## Task to carry out
Your reply should contain nothing except the lines from the one with "This screenshot has width=406, height=407." through the end of the listing below, reproduced exactly and stripped of pictures.

════════════════════

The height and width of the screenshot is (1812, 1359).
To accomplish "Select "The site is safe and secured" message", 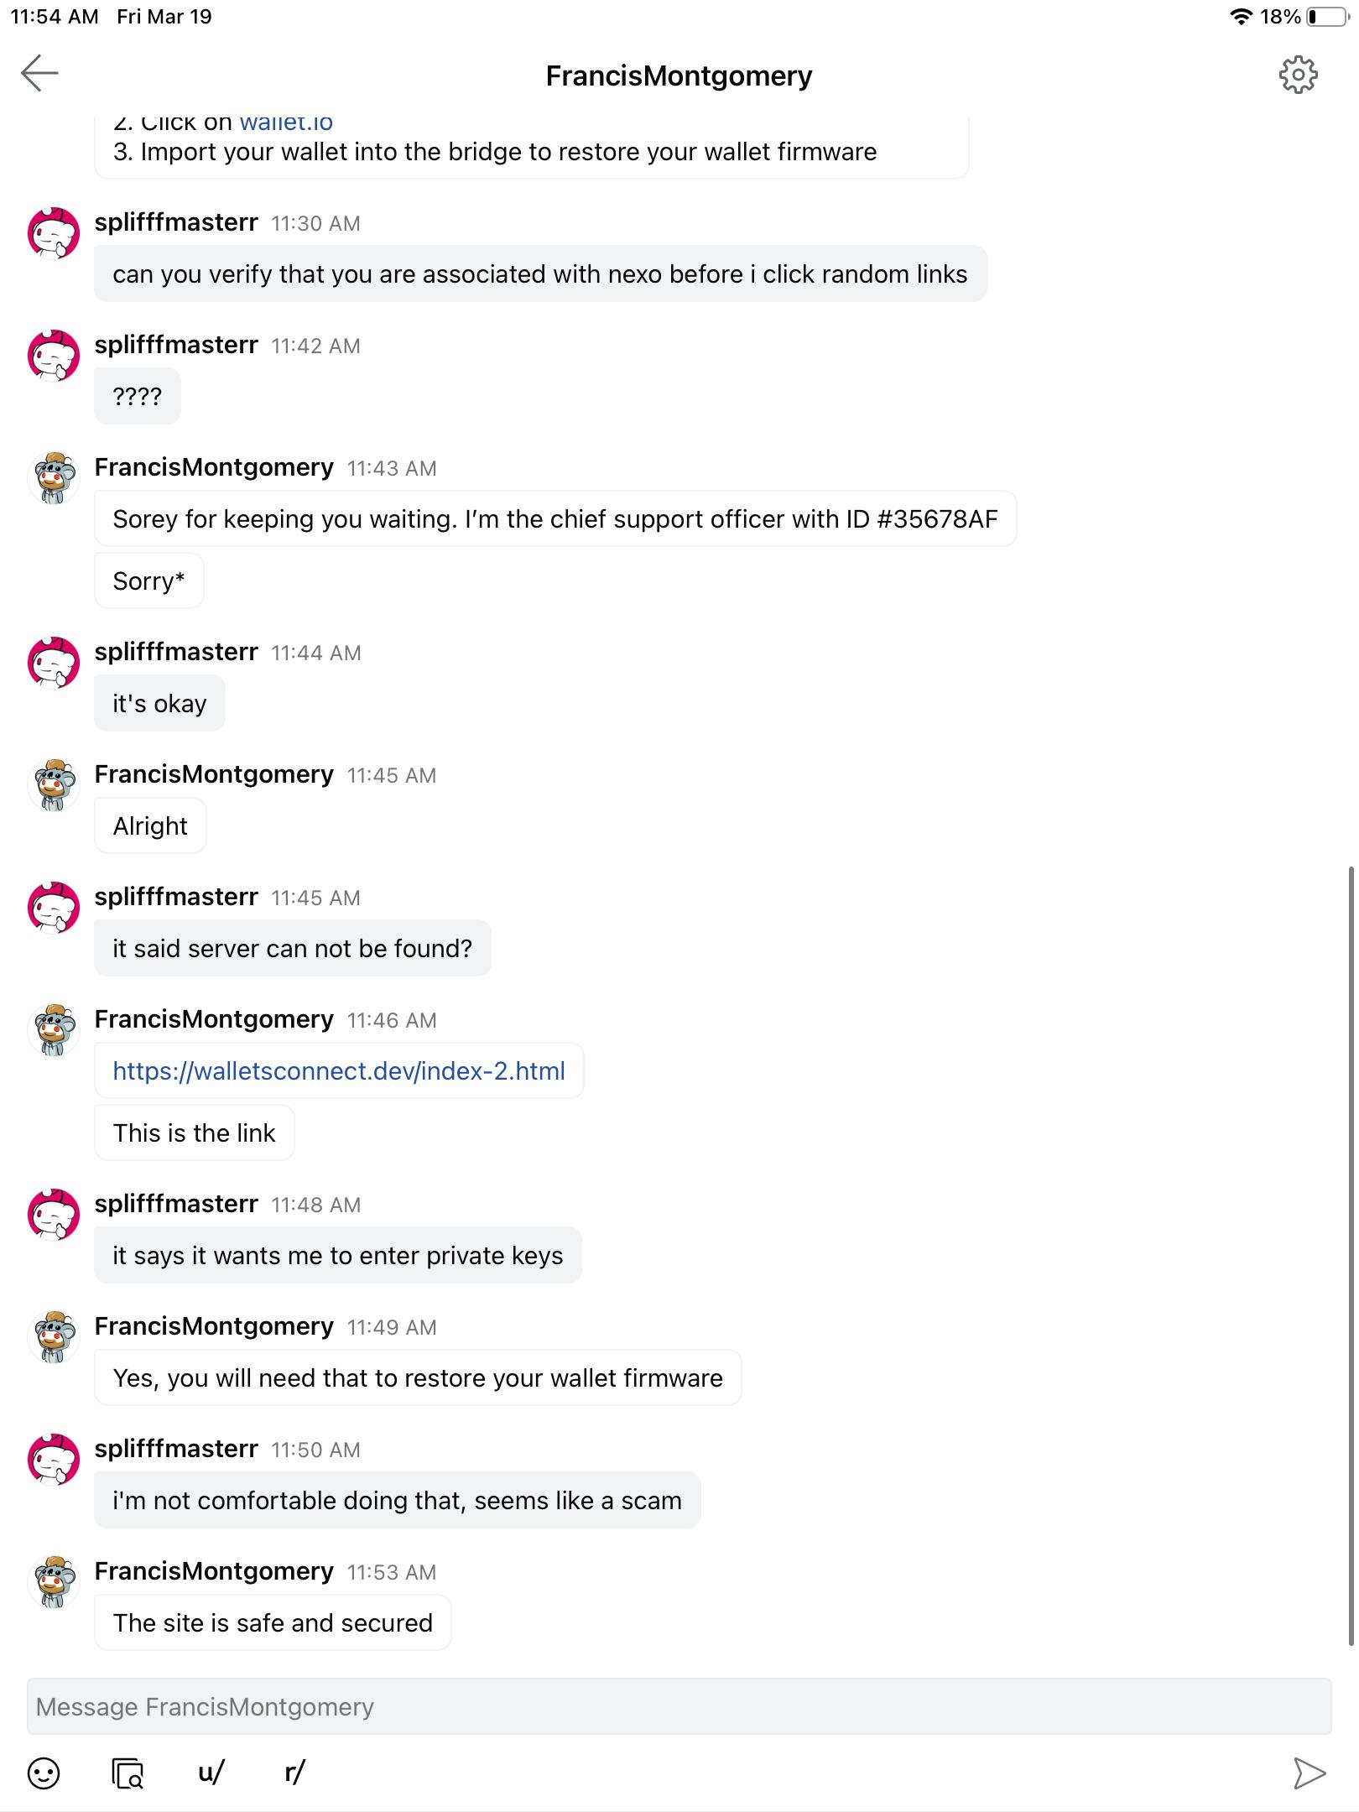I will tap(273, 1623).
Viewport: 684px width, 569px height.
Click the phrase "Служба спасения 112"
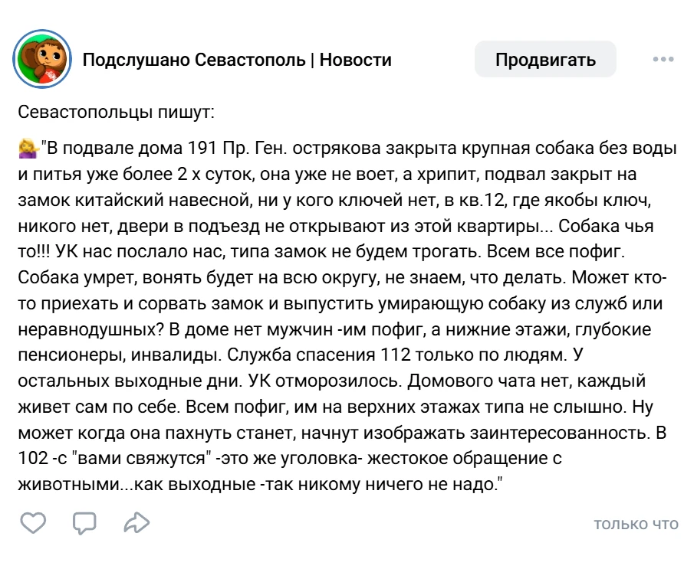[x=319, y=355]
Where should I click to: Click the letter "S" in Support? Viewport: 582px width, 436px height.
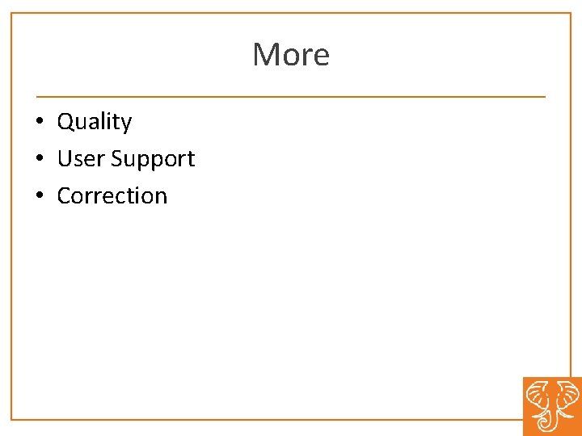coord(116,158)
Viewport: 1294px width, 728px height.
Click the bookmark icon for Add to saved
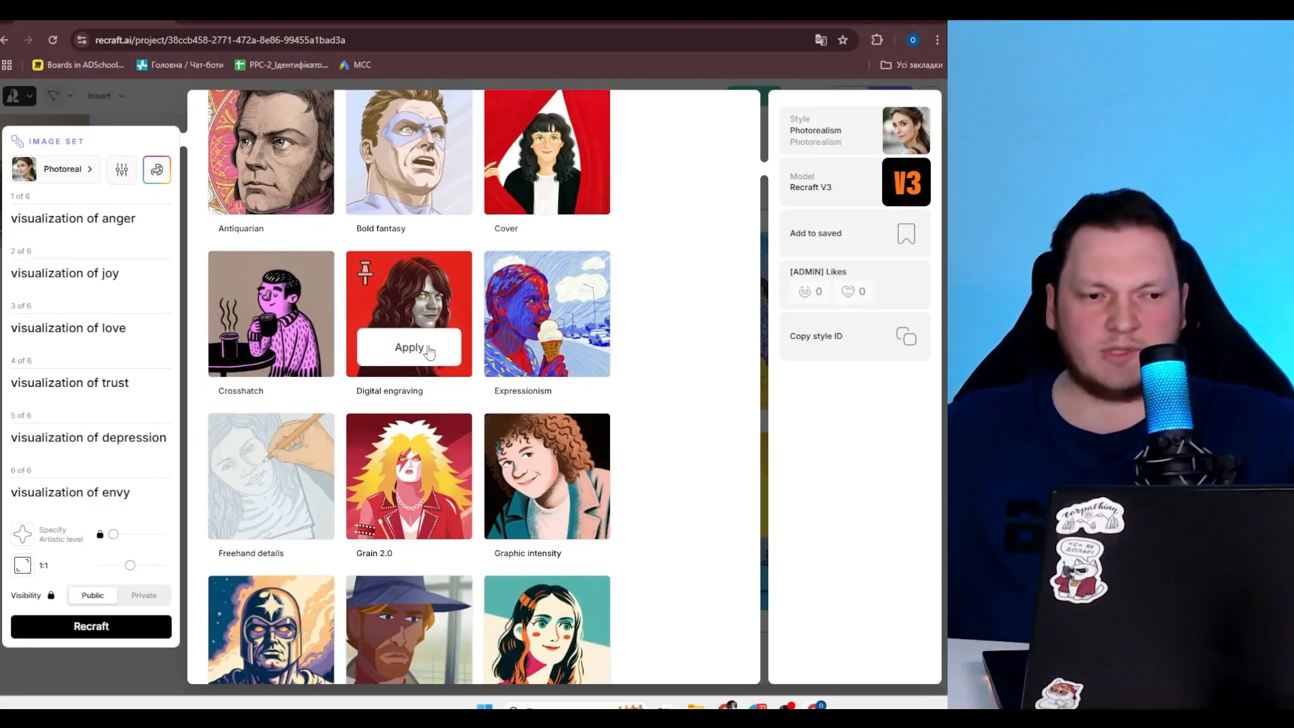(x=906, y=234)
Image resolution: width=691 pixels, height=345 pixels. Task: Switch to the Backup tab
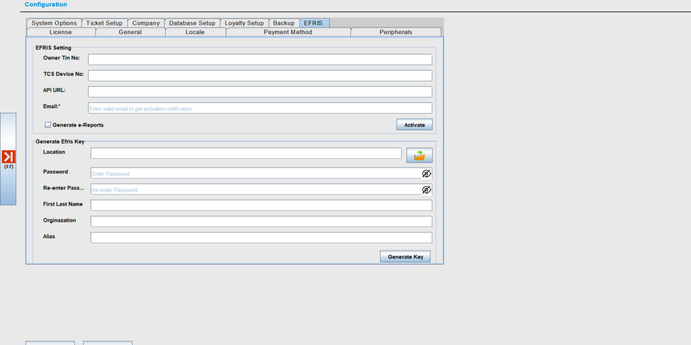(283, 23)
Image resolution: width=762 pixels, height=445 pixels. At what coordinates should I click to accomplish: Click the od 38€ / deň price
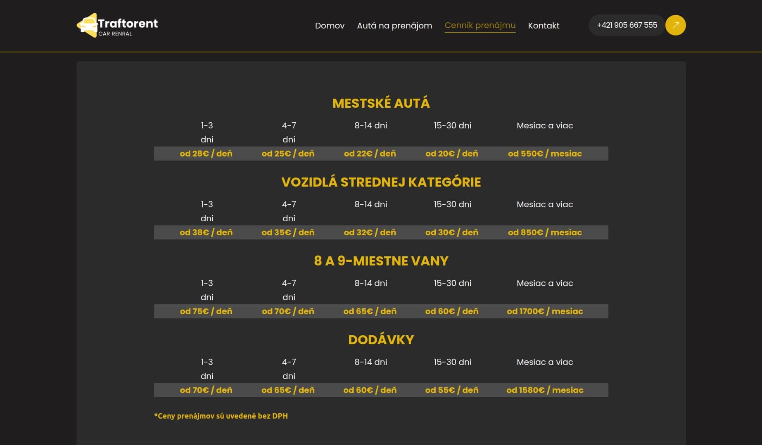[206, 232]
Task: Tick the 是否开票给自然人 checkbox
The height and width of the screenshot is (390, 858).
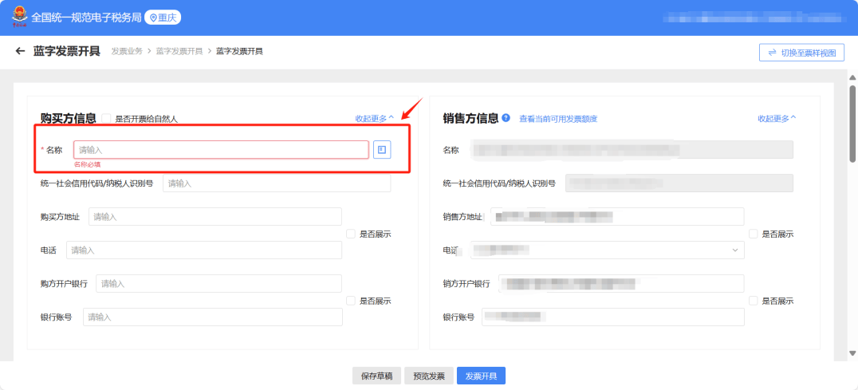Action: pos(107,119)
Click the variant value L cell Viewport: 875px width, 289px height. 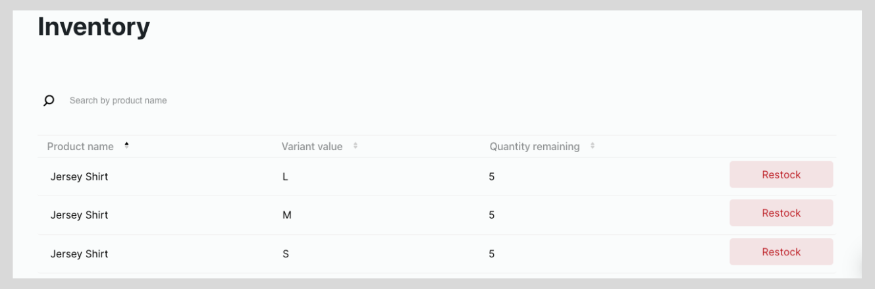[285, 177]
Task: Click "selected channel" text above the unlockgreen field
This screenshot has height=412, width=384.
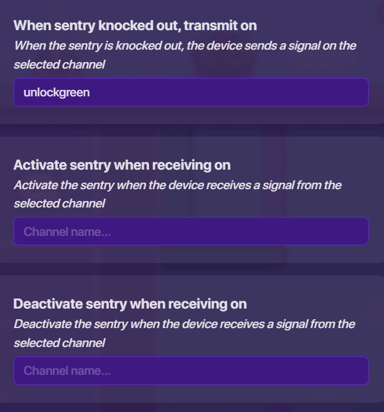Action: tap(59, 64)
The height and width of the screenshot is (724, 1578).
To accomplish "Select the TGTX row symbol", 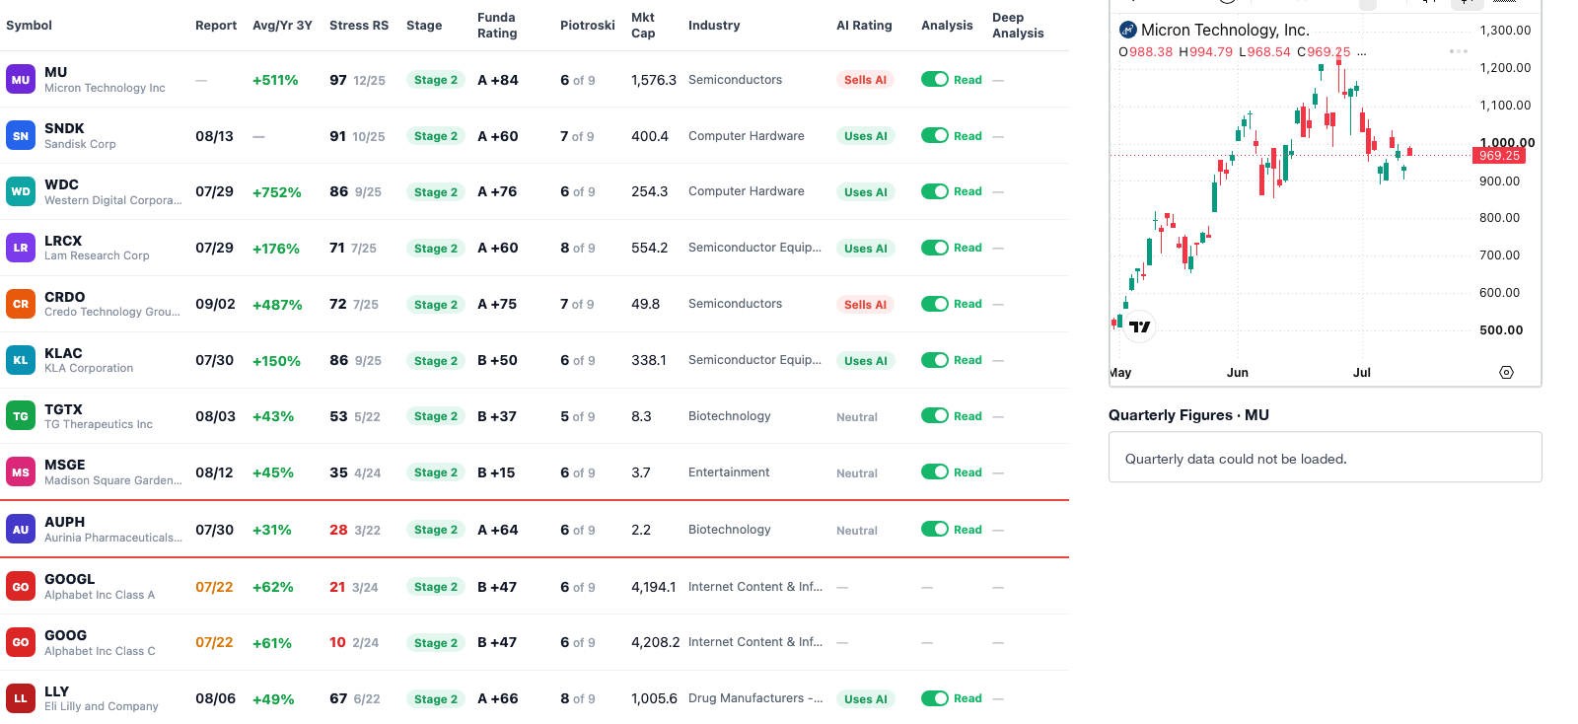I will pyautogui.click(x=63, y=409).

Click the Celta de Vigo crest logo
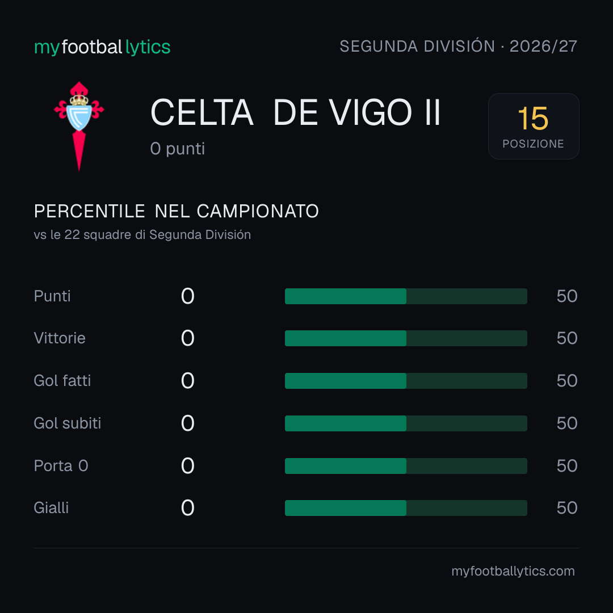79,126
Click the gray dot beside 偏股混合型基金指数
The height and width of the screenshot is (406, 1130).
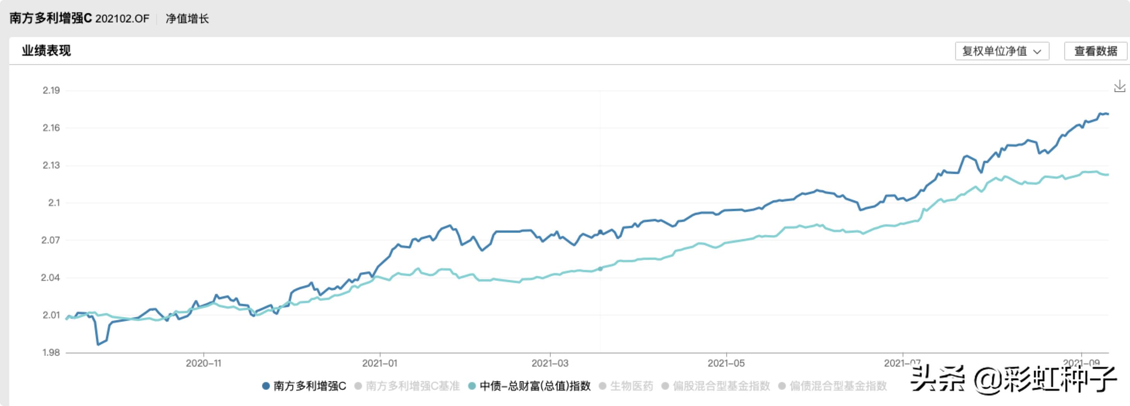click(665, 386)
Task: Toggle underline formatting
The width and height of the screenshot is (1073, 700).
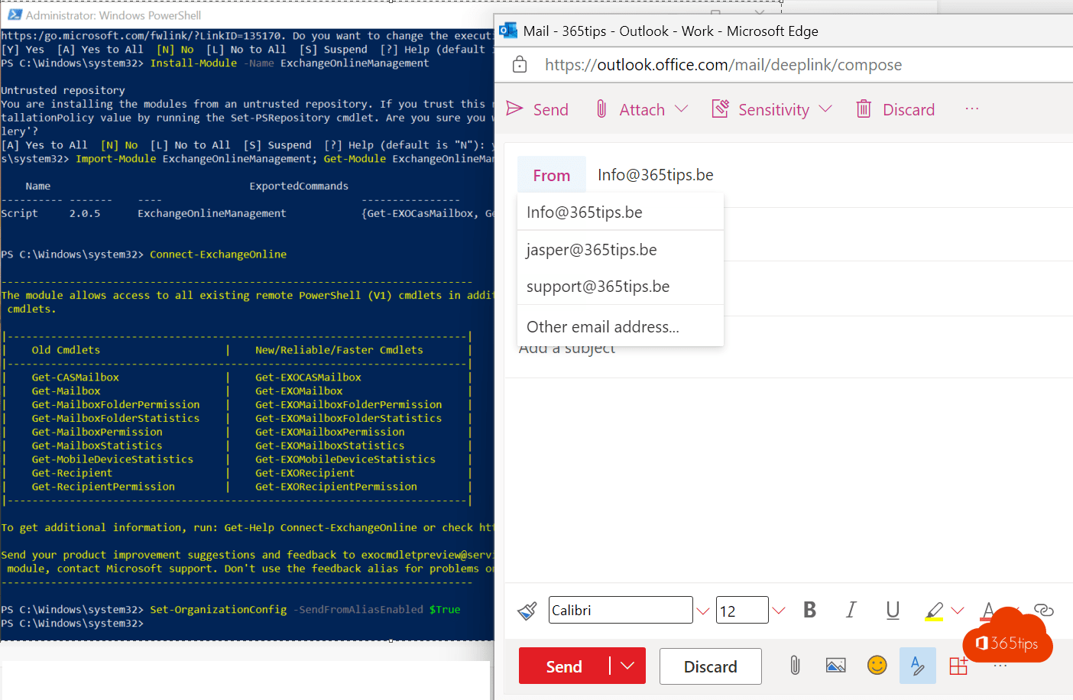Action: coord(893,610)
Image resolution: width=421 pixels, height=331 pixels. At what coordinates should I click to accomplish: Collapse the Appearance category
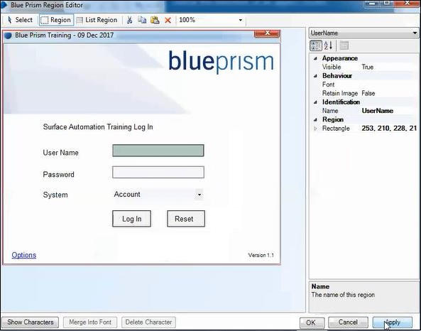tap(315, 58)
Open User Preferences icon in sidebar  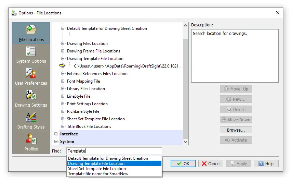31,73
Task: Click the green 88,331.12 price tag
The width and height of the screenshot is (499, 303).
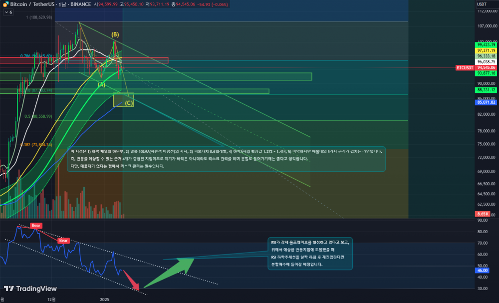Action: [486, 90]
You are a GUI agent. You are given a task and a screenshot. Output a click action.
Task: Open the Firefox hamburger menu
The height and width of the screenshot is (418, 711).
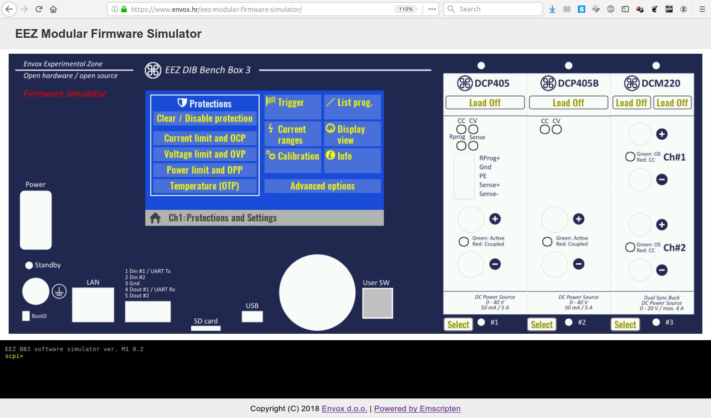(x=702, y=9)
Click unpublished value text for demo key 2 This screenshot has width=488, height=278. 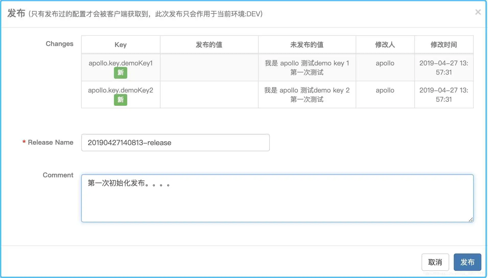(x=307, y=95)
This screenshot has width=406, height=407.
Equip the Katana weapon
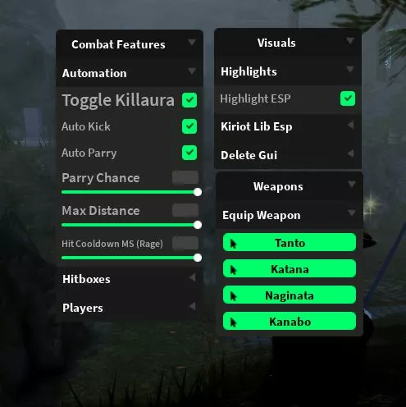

════════════════════

## Reply
This screenshot has width=406, height=407.
Equip the Katana weapon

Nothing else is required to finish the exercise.